McEvilley, Thomas. "Fusion: hot or cold?" pp. 9-23. In: Fusion: West African artists at the Venice Biennale. New York: Museum for African Art; Munich: Prestel, 1993. bibl. refs. N7398.M14 1993 AFA. OCLC 29513040.

The identity crisis that beset African artists in the colonial-Modernist period -- manifest initially in assimilation and later in cultural resistance -- now seems a struggle of the past. At least for younger generations of African artists, whose cultural heritage is a hybridization. This thirty-something or twenty-something generation is in the "postcolonial phase," that is, "one in which artists self-consciously accept hybridization and make their work reflect various forces that have formed them as individuals" (pp. 12-13).

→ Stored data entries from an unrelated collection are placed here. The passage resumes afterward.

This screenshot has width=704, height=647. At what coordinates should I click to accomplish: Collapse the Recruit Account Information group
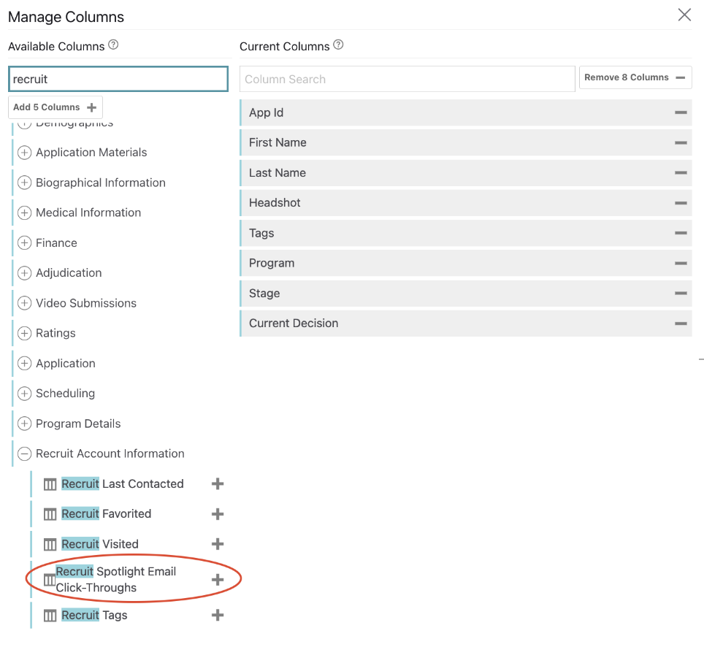point(25,453)
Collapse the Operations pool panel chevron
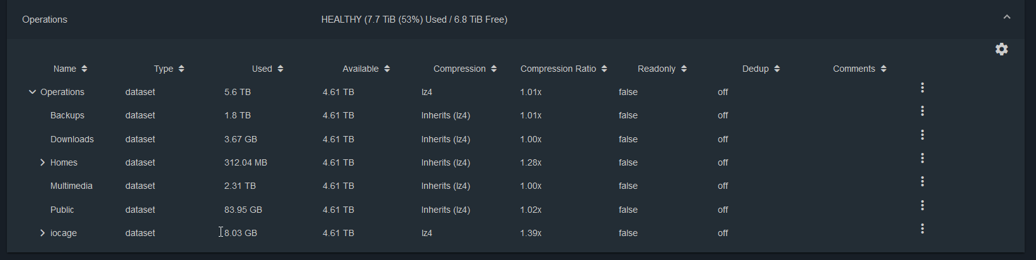This screenshot has width=1036, height=260. tap(1006, 18)
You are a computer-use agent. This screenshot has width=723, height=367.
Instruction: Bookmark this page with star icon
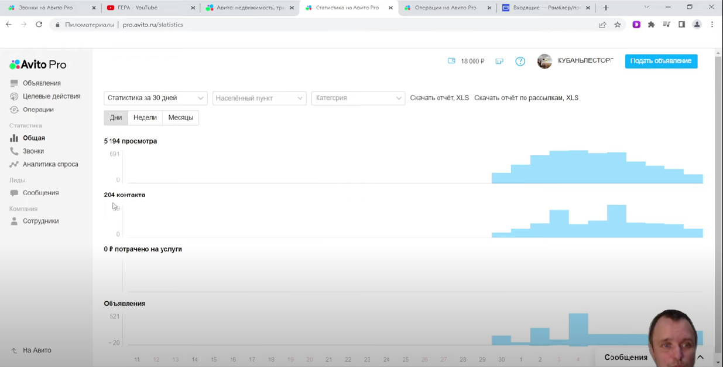(x=618, y=25)
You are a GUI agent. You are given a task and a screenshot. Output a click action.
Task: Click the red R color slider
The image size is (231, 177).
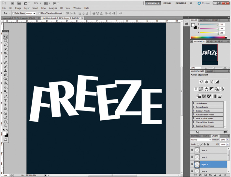click(209, 24)
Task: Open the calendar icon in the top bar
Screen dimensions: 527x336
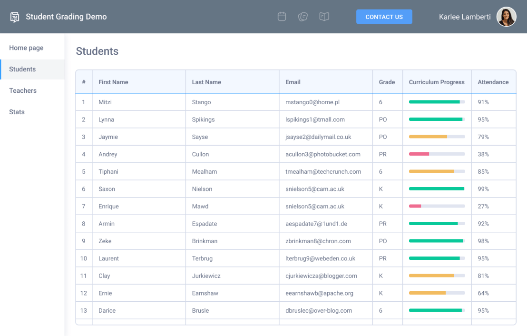Action: point(282,16)
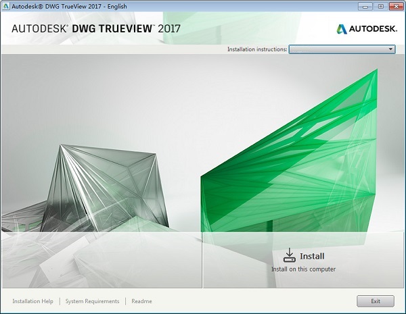This screenshot has height=314, width=406.
Task: Select "Install on this computer" caption
Action: point(303,269)
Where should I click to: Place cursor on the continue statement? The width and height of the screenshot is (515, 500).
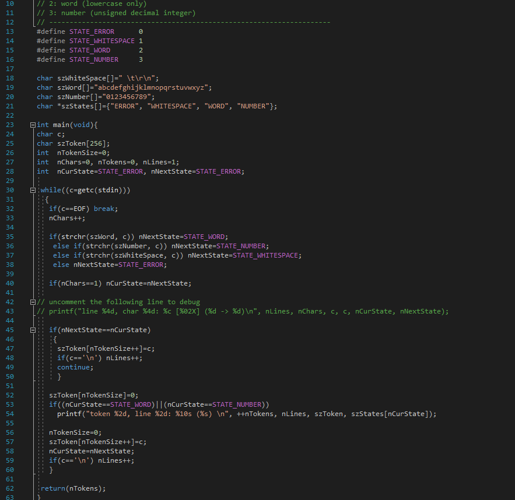point(73,367)
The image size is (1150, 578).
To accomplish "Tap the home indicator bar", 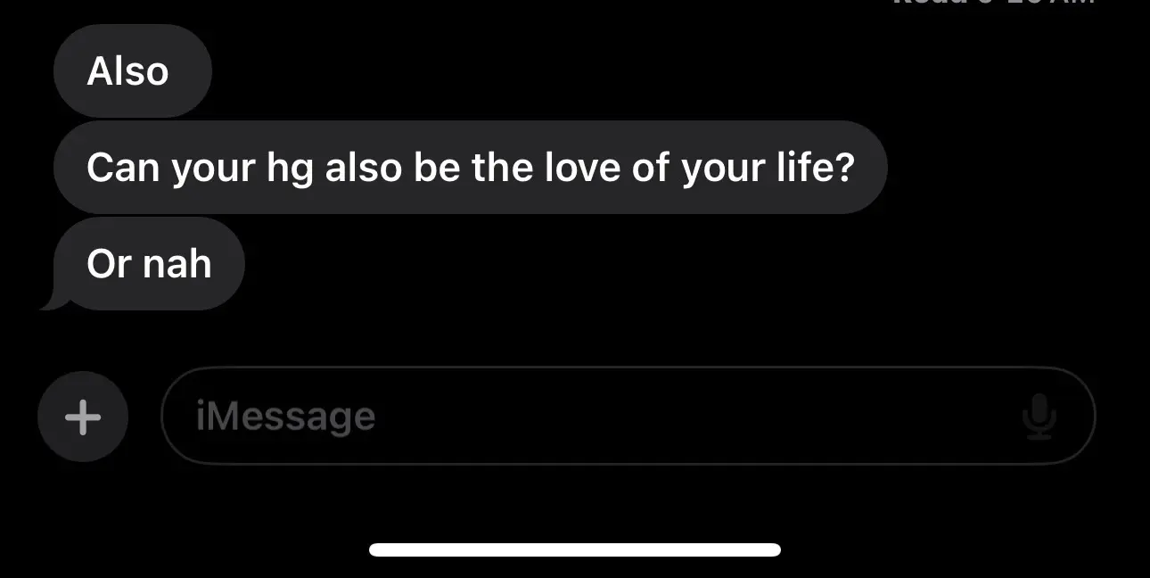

There is a kind of balance in these artists in the impulses between sameness and difference, which represents a postcolonial reversal. The 1993 Venice Biennale itself represents a kind of "cultural nomadism," or global intermingling. Although the African artists in Venice may not regard themselves as "post-Modernist," their presence in Venice is a "distinctly post-Modern event." Autonomy and individuality are paramount values to the African artist, whatever his perceived or actual relationship with his culture may be.

McEvilley interviews four of the five West African artists in the 1993 Venice Biennale (the fifth, Senegalese Mor Faye, is deceased). The four are sculptor Moustapha Dimé (Senegal), painter Tamessir Dia (Senegal-Mali), painter Ouattara (Côte d'Ivoire), and painter Gerard Santoni (Côte d'Ivoire).

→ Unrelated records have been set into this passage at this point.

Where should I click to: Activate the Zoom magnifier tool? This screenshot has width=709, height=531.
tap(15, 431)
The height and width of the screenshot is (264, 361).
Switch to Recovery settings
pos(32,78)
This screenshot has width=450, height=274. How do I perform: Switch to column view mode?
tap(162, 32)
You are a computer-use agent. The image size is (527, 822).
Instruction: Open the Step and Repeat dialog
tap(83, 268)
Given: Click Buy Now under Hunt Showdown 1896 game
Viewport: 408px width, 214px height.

McEvilley, Thomas. "The selfhood of the other: reflections of a Westerner on the occasion of an exhibition of contemporary art from Africa," pp. 266-275. In: Africa explores: 20th century African art. New York: Center for African Art; Munich: Prestel-Verlag, 1991. illus. (pt. color), notes. qN7391.65.V63 1991X AFA. OCLC 22909235.

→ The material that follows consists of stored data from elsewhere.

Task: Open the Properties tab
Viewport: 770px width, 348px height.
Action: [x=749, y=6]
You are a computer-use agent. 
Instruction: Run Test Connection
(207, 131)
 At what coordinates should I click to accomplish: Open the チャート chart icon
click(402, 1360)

As twentieth-century Modernism dissolves into Post-modernism, the essential cultural relationships and assumptions on which it is built shift dramatically. Ideas about center-periphery, Western progress, nature-culture, cultural-mixing, and ethnic purity are all challenged by the deconstructionist attitudes of Post-modernism. The "dialogue of objects" between cultures, whereby ideas and material goods are exchanged and revalued, is just beginning to reach the realm of contemporary African art. Ways of seeing and of representing the Post-modernist world are relativist and non-absolute; the center is unanchored and set adrift. The search for the Other becomes a search for self.


McEwen, Frank. "Modern African painting and sculpture," pp. 427-437. In: Colloquium: function and significance of African Negro art in the life of the people and for the people, (March 30-April 8, 1966); organized by the Society of African Culture (S.A.C.) with the co-operation of UNESCO, under the patronage of the Senegalese Government. Paris: Presence africaine, 1968. At head of title: 1st World Festival of Negro Arts, Dakar, April 1-24, 1966. NX587.C714 1966 volume 1 AFA. OCLC 187418

McEwen's defense of the workshop approach to nurture creative artists in Africa is forceful, fearless, and unapologetic: "personal inducement of inborn talent" is the way to go. He lashes out at Western-style art schools in Africa as producers of mediocrity and killers of talent, headed by "bemedalled academic nonentities." With traditional African art dead or dying, Africa's creative energies are all too often channeled into the demeaning production of "airport art" -- the disparaging epithet which McEwen is credited with coining.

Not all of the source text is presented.